Abbiamo intervistato Eva (nome di fantasia), 28 anni, che lavora con contratto part-time in uno dei principali cinema di Rimini. Una testimonianza che porta alla luce la natura estremamente instabile e precaria dell’impiego di tantissimi giovani anche in una regione come l’Emilia Romagna che, nei proclami ma non nella sostanza, rivendica un sano e robusto sistema di welfare. La sua testimonianza evidenzia le pesanti ripercussioni che l’emergenza sanitaria sta avendo sull’occupazione dei giovani precari.

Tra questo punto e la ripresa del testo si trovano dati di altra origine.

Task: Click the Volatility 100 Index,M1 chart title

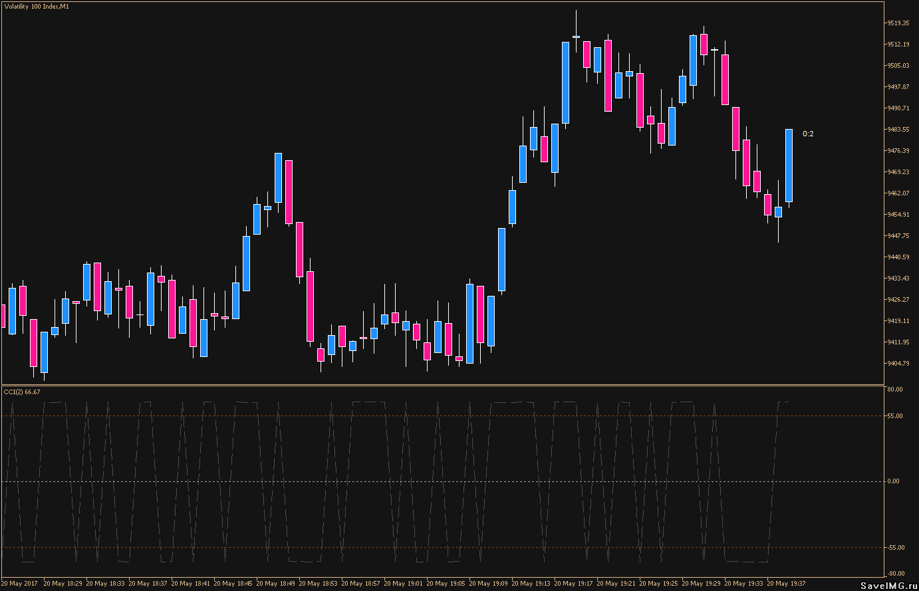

Ciao Eva, puoi raccontarci quali sono le tue mansioni?
Lavoro presso un cinema di Rimini, essendo assunta con un contratto da addetto Multiplex, già di per sè demansionato, le mansioni che mi venivano assegnate erano varie e disparate: a volte si trattava di stare alla cassa, a volte di stare all’ingresso e controllare i biglietti, altre ancora di occuparmi del bar interno. Il contratto che ho firmato prevedeva 1 o 2 giorni di riposo, a scelta dell’azienda, e anche le ore non erano stabili, ma si passava da giornate di 4 ore a farne anche 8 o più, sempre a seconda dei bisogni dell’azienda.
Cos’è successo con l’arrivo dell’emergenza sanitaria?

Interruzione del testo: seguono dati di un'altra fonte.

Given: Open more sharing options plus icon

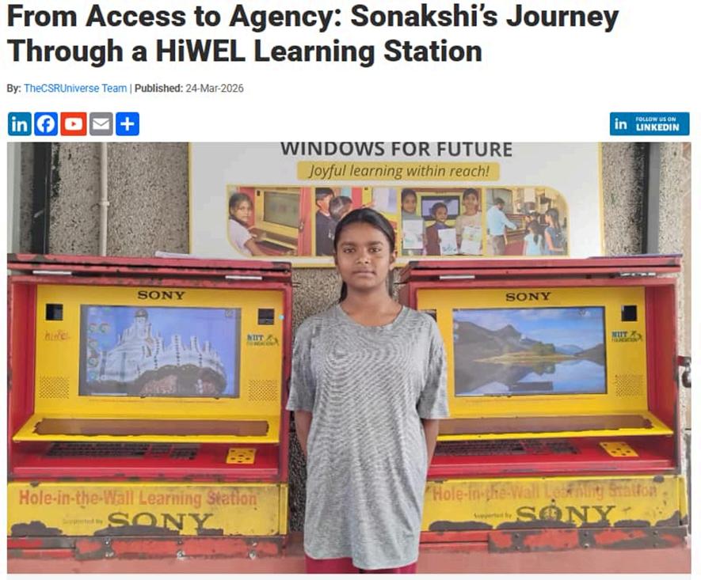Looking at the screenshot, I should click(x=128, y=124).
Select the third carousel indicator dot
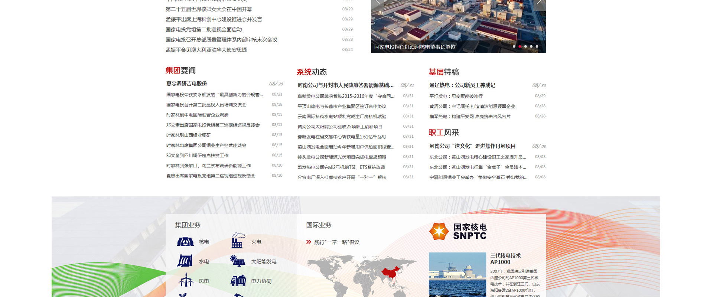 [525, 46]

Noi abbiamo lavorato fino alla penultima settimana di febbraio, finchè con il decreto che prevedeva la chiusura delle scuole veniva imposta anche la chiusura dei cinema. Per le prime settimane, data la poca chiarezza che c’era sul tema, il direttore parlava di riapertura settimanale, poi col DPCM dell’8 marzo abbiamo avuto conferma della chiusura fino ai primi di Aprile. Nelle prime settimane siamo stati costretti a scalarci le ferie, come deciso dal Governo, e poi fino al decreto “Cura Italia” non ci è stata nemmeno data conferma della possibilità di accedere alla cassa integrazione, posto che anche su questa non ci sono garanzie sul quando sarà erogata, visti gli evidenti disservizi dell’INPS di questi giorni.
Oltre a questo, io e altri due miei colleghi abbiamo il contratto in scadenza al 15/04 e con ottima probabilità non ce lo vedremo rinnovato. Io fortunatamente potrò accedere alla NASPI, anche se questo significherà una riduzione del mio salario e una mia penalizzazione per un’emergenza fuori dal mio controllo.

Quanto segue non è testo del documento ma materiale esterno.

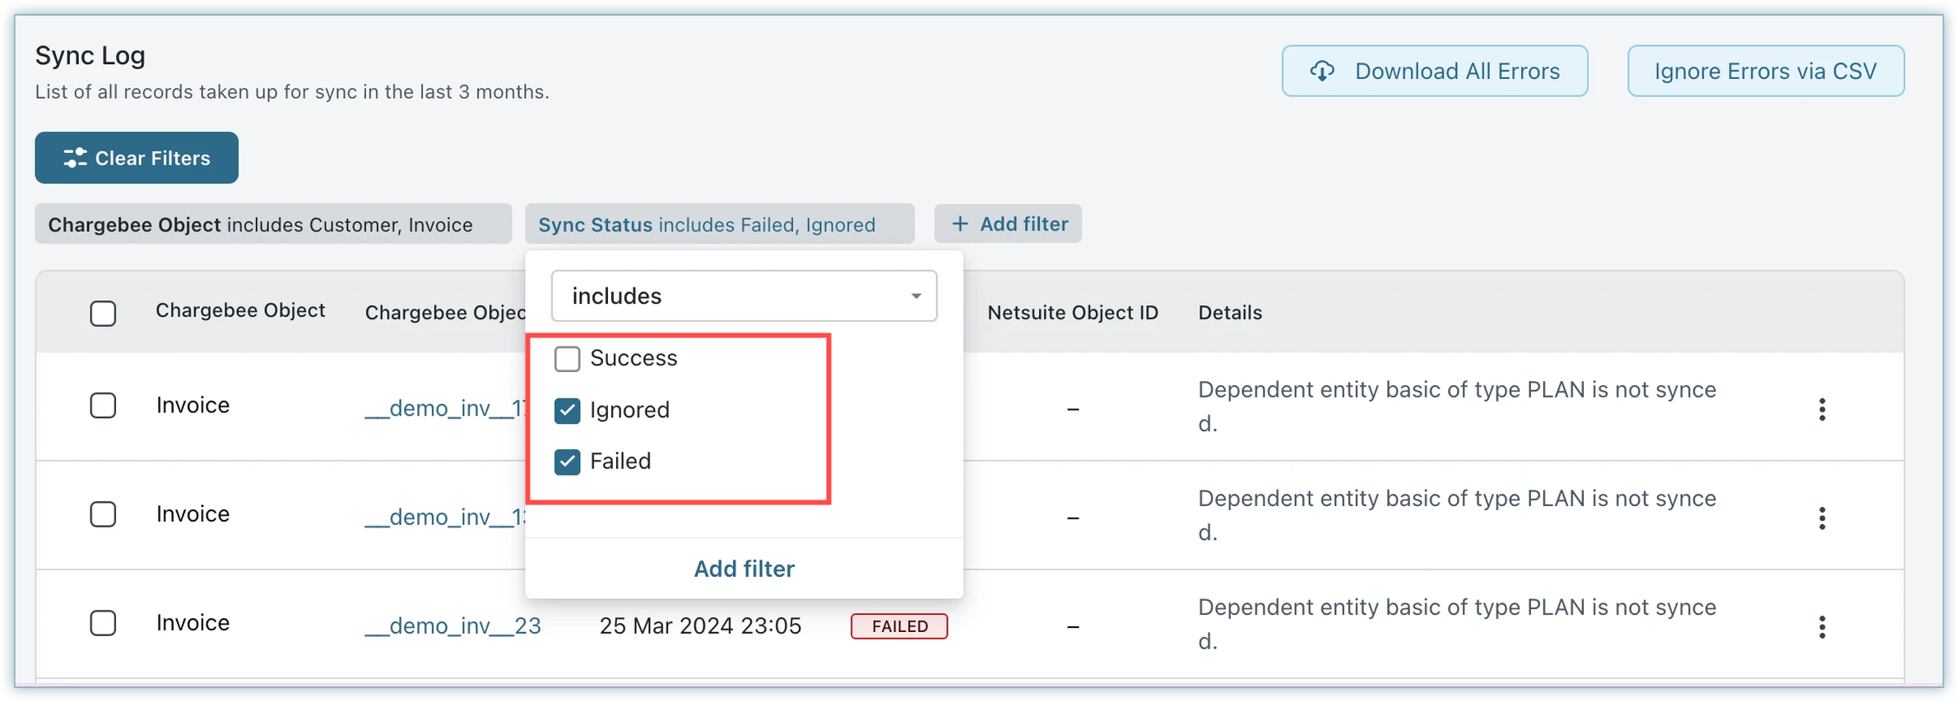Click the plus icon beside Add filter
Viewport: 1958px width, 702px height.
[959, 224]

Come vi siete mossi per tutelarvi in questa situazione?
L’unica cosa che abbiamo fatto è stato cercare di chiedere chiarimenti all’azienda, dato che da noi non è presente neanche una qualsivoglia rappresentanza sindacale. Purtroppo non ci aiuta il fatto che diversi colleghi siano ormai rassegnati alla precarietà e ad una situazione lavorativa incerta e non sono disposti a rivendicare le poche briciole che ci spetterebbero, soprattutto a causa della normalizzazione del precariato e delle sfruttamento che subiamo che viene portata avanti da anni.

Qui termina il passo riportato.